An intruder breached Joint Base Andrews on Monday, the home of Air Force One, and a resident opened fire on the trespasser.
The incident occurred around 11:30am, according to a statement Joint Base Andrews posted on Twitter. “[A] man gained unauthorized access to a JBA housing area,” and a “resident discharged a firearm, security forces arrived on scene to apprehend the intruder and law enforcement is investigating the incident,” the statement read.
The statement added no other details, except to say no injuries or damage were reported.
Later in the day, however, an Air Force leader confirmed that her spouse was the person who shot at the intruder. Chief Master Sergeant of the Air Force JoAnne Bass confirmed that the intruder had reached her home. The chief master sergeant is the Air Force’s top enlisted leader.

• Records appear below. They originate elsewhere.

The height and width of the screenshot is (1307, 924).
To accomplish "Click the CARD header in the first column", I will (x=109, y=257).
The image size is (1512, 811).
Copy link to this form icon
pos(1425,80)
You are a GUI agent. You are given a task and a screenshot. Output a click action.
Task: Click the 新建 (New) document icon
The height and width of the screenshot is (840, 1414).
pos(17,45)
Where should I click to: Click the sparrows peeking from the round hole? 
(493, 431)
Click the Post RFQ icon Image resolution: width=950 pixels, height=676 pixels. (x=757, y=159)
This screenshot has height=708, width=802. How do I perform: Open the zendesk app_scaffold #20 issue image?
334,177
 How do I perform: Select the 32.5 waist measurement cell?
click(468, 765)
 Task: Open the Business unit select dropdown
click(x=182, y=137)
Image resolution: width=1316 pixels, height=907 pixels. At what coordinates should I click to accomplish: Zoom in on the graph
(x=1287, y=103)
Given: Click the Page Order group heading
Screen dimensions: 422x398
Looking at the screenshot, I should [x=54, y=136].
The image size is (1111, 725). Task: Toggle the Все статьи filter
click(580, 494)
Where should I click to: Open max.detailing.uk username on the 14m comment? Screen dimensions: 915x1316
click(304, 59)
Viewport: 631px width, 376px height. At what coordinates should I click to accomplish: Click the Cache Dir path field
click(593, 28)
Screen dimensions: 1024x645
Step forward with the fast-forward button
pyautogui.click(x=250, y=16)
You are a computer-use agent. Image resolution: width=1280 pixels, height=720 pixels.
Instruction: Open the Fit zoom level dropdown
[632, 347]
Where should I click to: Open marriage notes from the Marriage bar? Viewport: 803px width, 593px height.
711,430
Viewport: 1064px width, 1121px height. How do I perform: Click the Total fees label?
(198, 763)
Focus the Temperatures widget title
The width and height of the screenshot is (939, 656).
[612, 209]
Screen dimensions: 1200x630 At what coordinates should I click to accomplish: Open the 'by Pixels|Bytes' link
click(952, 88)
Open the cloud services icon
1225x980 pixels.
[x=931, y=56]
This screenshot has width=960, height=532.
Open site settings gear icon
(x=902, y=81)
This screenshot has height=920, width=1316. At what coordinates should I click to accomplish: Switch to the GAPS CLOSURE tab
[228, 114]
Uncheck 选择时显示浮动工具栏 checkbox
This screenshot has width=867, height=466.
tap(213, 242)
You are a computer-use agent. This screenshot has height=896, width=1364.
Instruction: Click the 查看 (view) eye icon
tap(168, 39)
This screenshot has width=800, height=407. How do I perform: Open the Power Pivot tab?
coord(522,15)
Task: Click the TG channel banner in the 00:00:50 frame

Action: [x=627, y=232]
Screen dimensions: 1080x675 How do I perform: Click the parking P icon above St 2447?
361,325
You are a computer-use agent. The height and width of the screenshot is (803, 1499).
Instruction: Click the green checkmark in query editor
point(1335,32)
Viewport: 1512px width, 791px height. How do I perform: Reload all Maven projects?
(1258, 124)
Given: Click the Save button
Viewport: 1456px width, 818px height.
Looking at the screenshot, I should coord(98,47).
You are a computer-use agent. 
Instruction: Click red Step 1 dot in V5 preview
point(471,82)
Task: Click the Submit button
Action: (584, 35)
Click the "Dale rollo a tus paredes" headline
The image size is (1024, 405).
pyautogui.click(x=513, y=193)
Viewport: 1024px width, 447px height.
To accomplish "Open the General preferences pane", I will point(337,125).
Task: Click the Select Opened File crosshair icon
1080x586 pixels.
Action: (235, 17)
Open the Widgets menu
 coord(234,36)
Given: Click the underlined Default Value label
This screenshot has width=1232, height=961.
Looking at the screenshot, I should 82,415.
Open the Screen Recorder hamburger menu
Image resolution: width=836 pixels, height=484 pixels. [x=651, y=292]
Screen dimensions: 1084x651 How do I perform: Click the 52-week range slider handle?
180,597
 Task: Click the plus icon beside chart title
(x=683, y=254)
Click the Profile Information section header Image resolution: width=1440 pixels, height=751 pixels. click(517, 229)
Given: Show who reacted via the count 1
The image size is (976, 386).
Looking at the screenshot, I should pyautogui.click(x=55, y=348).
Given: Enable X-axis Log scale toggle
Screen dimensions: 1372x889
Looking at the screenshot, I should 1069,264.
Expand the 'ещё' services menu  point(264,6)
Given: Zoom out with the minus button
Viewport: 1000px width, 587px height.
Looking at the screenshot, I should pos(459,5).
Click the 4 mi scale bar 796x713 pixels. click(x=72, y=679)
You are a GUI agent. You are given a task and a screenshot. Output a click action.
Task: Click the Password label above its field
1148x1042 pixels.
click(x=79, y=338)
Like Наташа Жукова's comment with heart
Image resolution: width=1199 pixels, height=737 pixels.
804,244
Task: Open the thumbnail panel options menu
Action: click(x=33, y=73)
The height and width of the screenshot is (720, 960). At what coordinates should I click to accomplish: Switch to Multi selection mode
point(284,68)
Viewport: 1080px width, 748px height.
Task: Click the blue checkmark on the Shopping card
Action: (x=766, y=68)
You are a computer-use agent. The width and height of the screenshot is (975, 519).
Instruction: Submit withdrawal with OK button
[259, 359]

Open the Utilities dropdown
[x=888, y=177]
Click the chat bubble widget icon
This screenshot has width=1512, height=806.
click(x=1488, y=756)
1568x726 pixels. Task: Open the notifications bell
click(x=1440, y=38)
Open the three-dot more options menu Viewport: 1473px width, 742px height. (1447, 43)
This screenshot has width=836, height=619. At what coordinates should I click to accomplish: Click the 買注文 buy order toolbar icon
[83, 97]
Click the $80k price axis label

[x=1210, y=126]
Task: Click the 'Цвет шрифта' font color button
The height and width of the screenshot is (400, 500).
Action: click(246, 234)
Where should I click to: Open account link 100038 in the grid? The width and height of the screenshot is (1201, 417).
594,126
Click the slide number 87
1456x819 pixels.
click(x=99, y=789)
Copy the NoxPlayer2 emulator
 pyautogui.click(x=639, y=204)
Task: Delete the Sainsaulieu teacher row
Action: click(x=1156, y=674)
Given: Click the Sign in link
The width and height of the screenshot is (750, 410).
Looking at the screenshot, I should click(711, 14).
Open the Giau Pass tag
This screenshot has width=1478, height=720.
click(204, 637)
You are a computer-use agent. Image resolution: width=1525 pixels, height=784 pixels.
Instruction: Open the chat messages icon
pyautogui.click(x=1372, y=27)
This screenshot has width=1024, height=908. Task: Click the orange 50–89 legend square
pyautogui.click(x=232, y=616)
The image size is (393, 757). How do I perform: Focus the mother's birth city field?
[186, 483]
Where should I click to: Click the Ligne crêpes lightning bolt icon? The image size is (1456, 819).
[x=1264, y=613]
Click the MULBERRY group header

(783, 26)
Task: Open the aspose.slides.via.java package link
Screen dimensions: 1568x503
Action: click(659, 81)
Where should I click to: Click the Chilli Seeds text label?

“We appreciate the outpouring of support we received after this incident. I can confirm that my husband, Rahn, was involved, and is safe, thanks to the quick response and professionalism of our Security Forces Airmen,” Bass said in a statement on Tuesday.
Andrews is home to the fleet of Presidential aircraft, including Air Force One planes, Marine One helicopters and the “doomsday” 747 aircraft that can, if necessary, serve as the U.S. nuclear command and control centers.
It’s not the first time Andrews had been breached. In February 2021 a man broke through the military checkpoint, triggering a broad review of the base’s security, as well as security at all Air Force installations.
In that case, a man had entered a C-40 aircraft assigned to the 89th Airlift Wing, which are not generally used for Presidential travel. He was detained by security forces at the base, booked and given a federal summons for trespassing. He was then turned over to local law enforcement as there were two outstanding warrants for his arrest.
An inspector general’s investigation of the 2021 incident at Andrews found three main security failings, starting with “human error” by a gate security guard who allowed the man to drive onto the base even though he had no credentials that authorized his access. He had also slipped through a fence designed to restrict entry, and no one had questioned his entry onto a parked military plane despite his not wearing an authorizing badge.
In November, Andrews stated that airmen across the base had been taking part in active shooter “Total Force Readiness ” exercises, focusing on “emergency response and recovery actions and procedures, continuity of operations, and personnel accountability for all personnel throughout the installation.”